Chaises musicales

lundi 7 juin 2010

J'ai des choses assez "originales" a raconter. Au choix, on pourrait parler de Sanja Matsuri, et des remous que font les petits matsuris autour de moi. Je pourrais faire une petite compilation de citations magiques, de mes connaissances Japonaises, et les passer au peigne fin pour me moquer d'eux. Je pourrais mesquinement pointer du doigt certains comportements d'expats (oh non, pas des français, on est d'accords qu'ils ont tous des comportements impeccables).


Mouais. Ou alors, je pourrais arrêter l'ironie, et assumer: mon blog est décidément un blog de yet-another-tourist, et... putain d'expats français! couillons de Japonais!



Je voudrais partager ma petite pensée de la semaine... Le saviez-vous? Le Japon a perdu son premier ministre vendredi dernier.
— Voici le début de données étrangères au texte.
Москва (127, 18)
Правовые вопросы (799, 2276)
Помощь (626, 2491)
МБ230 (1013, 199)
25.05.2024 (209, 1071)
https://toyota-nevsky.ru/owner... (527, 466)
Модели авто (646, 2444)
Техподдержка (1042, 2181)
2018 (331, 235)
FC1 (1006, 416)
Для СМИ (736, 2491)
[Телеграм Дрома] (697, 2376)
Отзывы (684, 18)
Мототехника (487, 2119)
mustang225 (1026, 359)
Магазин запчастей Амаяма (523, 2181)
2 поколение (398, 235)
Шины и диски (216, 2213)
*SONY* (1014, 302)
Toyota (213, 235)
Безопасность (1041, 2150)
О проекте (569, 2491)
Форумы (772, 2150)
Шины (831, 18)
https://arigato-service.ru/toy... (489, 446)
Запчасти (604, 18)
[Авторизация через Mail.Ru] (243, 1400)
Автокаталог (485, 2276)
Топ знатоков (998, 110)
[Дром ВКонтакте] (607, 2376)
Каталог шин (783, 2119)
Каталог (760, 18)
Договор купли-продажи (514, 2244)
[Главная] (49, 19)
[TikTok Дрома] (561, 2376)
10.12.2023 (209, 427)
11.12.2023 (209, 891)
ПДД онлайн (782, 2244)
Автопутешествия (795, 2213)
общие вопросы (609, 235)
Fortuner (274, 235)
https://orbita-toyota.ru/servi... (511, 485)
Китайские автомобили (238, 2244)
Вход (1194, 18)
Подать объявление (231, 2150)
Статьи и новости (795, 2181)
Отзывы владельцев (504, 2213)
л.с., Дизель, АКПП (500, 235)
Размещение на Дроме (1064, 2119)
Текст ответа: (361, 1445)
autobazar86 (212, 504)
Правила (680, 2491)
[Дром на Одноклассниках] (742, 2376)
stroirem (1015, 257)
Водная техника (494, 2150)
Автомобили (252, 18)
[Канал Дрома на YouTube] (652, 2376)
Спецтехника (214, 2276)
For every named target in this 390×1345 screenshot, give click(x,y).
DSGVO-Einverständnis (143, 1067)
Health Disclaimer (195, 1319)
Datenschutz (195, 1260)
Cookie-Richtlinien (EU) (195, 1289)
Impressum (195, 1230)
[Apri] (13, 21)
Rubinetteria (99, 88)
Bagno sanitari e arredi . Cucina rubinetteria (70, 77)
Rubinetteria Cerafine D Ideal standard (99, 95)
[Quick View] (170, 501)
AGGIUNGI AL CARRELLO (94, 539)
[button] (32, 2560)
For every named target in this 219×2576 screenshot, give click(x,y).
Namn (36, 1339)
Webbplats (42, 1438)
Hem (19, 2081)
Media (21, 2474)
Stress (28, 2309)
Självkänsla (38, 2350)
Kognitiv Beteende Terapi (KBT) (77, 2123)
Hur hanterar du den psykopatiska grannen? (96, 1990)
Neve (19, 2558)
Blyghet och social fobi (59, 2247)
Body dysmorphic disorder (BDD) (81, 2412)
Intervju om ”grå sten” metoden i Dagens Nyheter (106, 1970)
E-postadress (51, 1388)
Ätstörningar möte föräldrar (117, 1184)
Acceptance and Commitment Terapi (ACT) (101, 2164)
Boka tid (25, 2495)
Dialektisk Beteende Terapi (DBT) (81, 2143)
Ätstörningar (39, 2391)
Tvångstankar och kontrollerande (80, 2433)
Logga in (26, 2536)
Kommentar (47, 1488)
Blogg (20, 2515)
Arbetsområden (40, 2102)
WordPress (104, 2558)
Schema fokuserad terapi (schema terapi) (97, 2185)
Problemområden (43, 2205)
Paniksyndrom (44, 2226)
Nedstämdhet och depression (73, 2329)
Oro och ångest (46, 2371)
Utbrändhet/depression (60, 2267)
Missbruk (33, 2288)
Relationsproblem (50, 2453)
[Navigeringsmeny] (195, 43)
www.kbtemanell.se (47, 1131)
L'article de Libération résume presque bien les faits, enfin... presque.

Le différent entre la populace Japonaise et ce Monsieur Hatoyama était simple, pour nous les étrangers qui regardions cette petite farce se jouer devant nos yeux, depuis nos sofas en satin, nous faisant servir des boissons raffinées par des locales écervelées. Car oui, ces jours-ci nous nous vautrâmes dans un luxe immonde, avant d'émettre des jugements à l'emporte-pièce sur la situation politique Japonaise. Reprenons donc.

Le Japon moderne commence doucement à oublier l'humiliation de l'après-guerre. Les nouvelles générations n'ont pas vu cette foule de G.I.'s parader en conquérants dans un Tokyo misérable. Oh, il y a bien le grand-père, qui de temps en temps radote, ou la grand-mère qui se prend encore pour une américaine, et ici ou là des marques qui trahissent cette empreinte que les yankees eurent jadis sur le pays.

Mais je pense pouvoir affirmer, du haut de mes multiples années d'étude sociologiques, menant entre autres, à la fameuse habilitation à diriger des recherches en pipeautique, que la nouvelle frange d'actifs n'est pas vraiment pro-américaine, en tout cas d'un point de vue purement culturel et identitaire. Il reste cependant l'histoire: pour nous Frenchies, qui avons été éduqués en long et en large sur la raclée qu'on s'est pris par le nain à moustache en 40 les prouesses de notre armée qui, hey!, a libéré Paris, il nous semblerait que même les nouvelles générations Japonaises devraient être un tant soit peu sensible a l'histoire en général, et avoir une notion du rôle que tient la contrée Yankee dans le Japon contemporain.

Mais non. D'autres l'écriront et l'expliqueront sans doute bien mieux que moi, mais regarder en arrière au Japon est très difficile, surtout quand il s'agit de ce joug cuisant qui a été imposé au peuple Japonais en 1945. (Rappelez-vous: les visites des officiels Japonais au "fameux" temple Yasukuni, qui irrite à chaque fois Pékin, parce que Tokyo refuse toujours de reconnaître les massacres en Chine et en Corée de l'armée Japonaise d'occupation... ) Autre anecdote: les jeux vidéos qui font usage/référence a l'arme nucléaire sont... censurés au Japon, interdits d'importation.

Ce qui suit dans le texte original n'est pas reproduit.